The report will now look something like (dumping pgd to pmd values):

[   77.943408] BUG: Bad page map in process XXX  entry:80000001233f5867
[   77.944077] addr:00007fd84bb1c000 vm_flags:08100071 anon_vma: ...
[   77.945186] pgd:10a89f067 p4d:10a89f067 pud:10e5a2067 pmd:105327067

Not using pgdp_get(), because that does not work properly on some arm
configs where pgd_t is an array. Note that we are dumping all levels
even when levels are folded for simplicity.
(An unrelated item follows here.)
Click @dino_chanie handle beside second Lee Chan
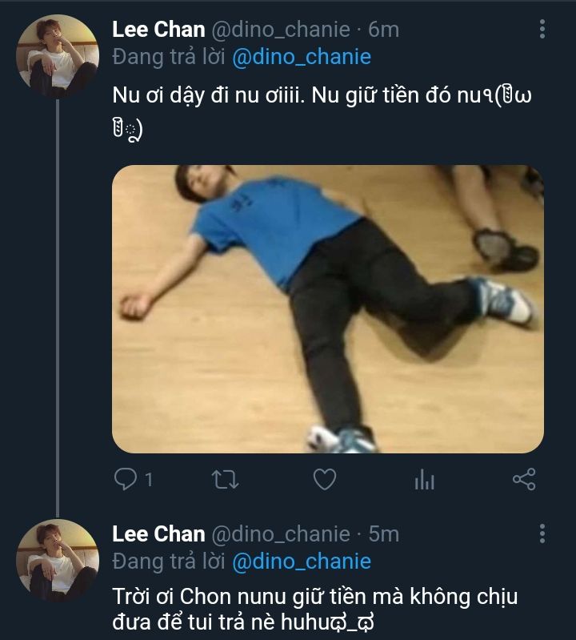The height and width of the screenshot is (640, 576). click(x=280, y=534)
Oh god. I reviewed this below. BUT OH GOD. What. Why???

Exactly.

I wish this patch wouldn't exist, but Hugh convinced me that apparently it can be useful in the real world.



Signed-off-by: David Hildenbrand <david@xxxxxxxxxx>
---
  mm/memory.c | 120 ++++++++++++++++++++++++++++++++++++++++------------
  1 file changed, 94 insertions(+), 26 deletions(-)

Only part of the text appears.